A gleeful and often hilarious carnival of cliché parades through these pages. Airline food is tasteless, parents are conservative, white women are patronising, school is where one learns 'the white man's wisdom', British people all have brown, misaligned teeth. About halfway through I realised I was reading a truly brilliant piece of satire, and it just got better and better (and more mercilessly irreverent) as it went along.
When Augustina is permitted to return to school for 'five more years of the white man's wisdom' she is delighted. The contrasts in this scene disrupt both the Liberal framing that assumes education needs to be given to African people by White saviours, and the underlying assumption, often replicated by more radical thinkers, that such people are naively receptive and cannot read whiteness or critically engage with its texts (including myths like the White saviour and colonial educational materials). Augustina enters the colonial relationship of further education more or less agentically, and although its effect on her fate is dubious, Nwaubani thereby highlights the complex mesh of intentions and influences at work in Nigerian lives.
Dismissing stereotypes is arguably what this book does best, often by playing them out to the furthest edges of absurdity, sometimes incorporated into a mere offhand remark “When I was a child, we had watched a documentary about an East African tribe who spoke with clicks and gurgles instead of real words” (Africa ain't a country, folks). Nwaubani is similarly brutal and ingenious in her criticism of Igbo patriarchy, having protagonist Kingsley describe his Aunty Dimma as 'a terrible wife' (although 'a lovely person' in every other way) because she is an independent woman, wearing trousers, buying herself a car and other aberrations. This relentless jesting with racism and sexism as its butts often reveals the histories of oppressive tropes. It's wonderful to see shoddy white behaviour and misperceptions from a Nigerian perspective. Nwaubani generously allows the white reader a belly-laugh at our own expense, sweetening the self-interrogation that will hopefully follow.
Several characters are pure archetypes.
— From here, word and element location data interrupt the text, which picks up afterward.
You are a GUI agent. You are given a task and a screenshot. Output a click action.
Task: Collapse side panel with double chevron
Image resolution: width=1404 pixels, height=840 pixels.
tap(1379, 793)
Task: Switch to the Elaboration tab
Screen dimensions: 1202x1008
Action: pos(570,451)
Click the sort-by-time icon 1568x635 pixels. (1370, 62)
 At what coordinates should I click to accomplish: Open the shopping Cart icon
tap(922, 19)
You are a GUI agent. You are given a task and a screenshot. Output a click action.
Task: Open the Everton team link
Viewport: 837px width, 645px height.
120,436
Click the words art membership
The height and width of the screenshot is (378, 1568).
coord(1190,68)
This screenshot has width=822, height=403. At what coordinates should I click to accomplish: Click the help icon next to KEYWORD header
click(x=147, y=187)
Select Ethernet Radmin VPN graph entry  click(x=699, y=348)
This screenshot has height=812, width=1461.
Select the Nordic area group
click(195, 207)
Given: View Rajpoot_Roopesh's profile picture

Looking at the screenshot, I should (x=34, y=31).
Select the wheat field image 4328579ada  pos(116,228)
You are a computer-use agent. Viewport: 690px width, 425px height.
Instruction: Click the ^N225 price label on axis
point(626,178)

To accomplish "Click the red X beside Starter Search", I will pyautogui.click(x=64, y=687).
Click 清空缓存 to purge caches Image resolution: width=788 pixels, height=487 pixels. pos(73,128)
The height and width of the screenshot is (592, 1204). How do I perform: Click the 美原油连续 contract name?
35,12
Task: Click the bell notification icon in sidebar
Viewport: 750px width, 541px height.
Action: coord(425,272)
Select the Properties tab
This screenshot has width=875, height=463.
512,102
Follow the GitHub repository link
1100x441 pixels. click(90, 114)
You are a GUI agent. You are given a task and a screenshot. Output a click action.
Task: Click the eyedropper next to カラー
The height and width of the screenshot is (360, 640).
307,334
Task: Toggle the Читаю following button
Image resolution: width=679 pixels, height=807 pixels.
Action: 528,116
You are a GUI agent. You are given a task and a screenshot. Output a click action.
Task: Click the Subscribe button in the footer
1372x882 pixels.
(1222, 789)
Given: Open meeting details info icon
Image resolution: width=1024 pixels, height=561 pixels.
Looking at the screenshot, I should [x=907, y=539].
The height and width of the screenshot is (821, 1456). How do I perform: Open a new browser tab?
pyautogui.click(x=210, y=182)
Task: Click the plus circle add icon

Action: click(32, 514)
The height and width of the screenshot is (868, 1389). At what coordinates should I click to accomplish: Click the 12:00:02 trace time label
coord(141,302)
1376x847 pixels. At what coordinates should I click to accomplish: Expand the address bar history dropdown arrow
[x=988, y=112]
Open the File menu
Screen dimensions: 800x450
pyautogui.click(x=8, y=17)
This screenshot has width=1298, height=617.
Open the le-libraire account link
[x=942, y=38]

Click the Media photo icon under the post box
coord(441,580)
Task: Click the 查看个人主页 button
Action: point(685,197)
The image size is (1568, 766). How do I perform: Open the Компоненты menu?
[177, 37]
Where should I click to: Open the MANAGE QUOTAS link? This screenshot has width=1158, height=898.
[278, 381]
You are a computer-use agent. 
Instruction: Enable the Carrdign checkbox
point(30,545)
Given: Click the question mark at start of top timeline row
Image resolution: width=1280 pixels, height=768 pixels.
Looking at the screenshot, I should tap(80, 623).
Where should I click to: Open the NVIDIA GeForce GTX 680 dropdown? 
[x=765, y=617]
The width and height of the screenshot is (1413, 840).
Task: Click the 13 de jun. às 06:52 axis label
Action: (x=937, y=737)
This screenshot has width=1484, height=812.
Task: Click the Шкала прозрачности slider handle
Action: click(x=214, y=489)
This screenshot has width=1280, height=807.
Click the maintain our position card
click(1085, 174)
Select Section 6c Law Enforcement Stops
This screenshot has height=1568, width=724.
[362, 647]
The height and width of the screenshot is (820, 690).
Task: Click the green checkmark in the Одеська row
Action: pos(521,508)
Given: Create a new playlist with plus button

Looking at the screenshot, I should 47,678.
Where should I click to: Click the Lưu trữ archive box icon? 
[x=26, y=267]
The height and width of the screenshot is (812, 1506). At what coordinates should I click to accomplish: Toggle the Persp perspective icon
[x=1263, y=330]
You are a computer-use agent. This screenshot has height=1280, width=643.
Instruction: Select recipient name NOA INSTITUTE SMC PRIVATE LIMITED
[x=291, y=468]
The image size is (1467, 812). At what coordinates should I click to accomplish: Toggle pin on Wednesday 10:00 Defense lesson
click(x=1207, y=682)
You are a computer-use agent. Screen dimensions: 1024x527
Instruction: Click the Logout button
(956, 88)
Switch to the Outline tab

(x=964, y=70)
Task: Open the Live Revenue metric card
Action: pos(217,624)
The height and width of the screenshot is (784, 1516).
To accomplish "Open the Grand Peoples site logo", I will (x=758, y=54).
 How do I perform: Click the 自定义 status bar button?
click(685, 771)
Uncle Boniface/Cash Daddy is involved in government corruption, uneducated but effectively supporting his academic relatives, with bleached women attending him, and a total lack of social grace – Nwaubani graphically portrays him continuing business negotiations while ahem using the bathroom facilities (and then proceeding to eat without washing his hands). Kingsley's father, Paulinus is colonised to the point of thinking everything English superior to everything Nigerian. When he has a stroke, his family are astonished that he starts speaking Igbo, a language they've never heard him use. Some of his attitudes have clearly rubbed off on Kingsley and Augustina, but at least Kingsley regards skin-bleaching with disapproval. For much of the novel, he seems a bit of a mugu. He completely loses his head over money, with no sense of proportion or the pride and integrity his mother values. However, Nwaubani allows him a degree of character development and self awareness, taking the book beyond farcical comedy to greater depths.
The theme of 419 scams is used ingeniously and critically. It's easy enough to point out that these tricks work on people's greed, and sometimes on the desire to 'help Africa' which Kingsley sees as the 'weakness' of caring, but structurally this caring is exploitative, an emotional extraction that functions on multiple levels in the globalised neocolonial economy. It's true that Cash Daddy et al have excessive faith in the social safety net of the UK and no doubt the US too. The welfare state in the UK has been undergoing a demolition since its inception, varying in speed and priorities but rarely in direction. There's plenty of real grinding poverty here, with increasing numbers of people dependent on food banks, including members of the working poor. The characters are amusingly ignorant about other countries too, for example they mention Iranians speaking 'Arabic' (Nwaubani nudges in a corrective hint) and 'beheading' convicts. However, Iranians are not good mugus. Since they aren't white, they are too smart to be scammed.
Going further, Nwaubani shows that men like Uncle Boniface/Cash Daddy cannot be seen simply as a blight on society: 'it depends which part of the elephant you can feel', Kingsley offers. The 419-ers take care of huge networks of relations, extending such kinship bonds to 'one old woman in your village'. They fund schools, fix roads, pay medical bills, and generally take the place of the absent neocolonial state, by pulling back a proportion of the resources stolen from Africa by coloniser states. It's not unreasonable to see them in the role of Robin Hood. When Kingsley buys Cash Daddy a small gift, and through many other instances, Nwaubani touchingly reveals the genuine love that people have for him. As well as delighting me constantly with zany turns of phrase and keeping me turning those pages to discover the next twist in the thrilling plot, this novel challenged and changed my perspectives.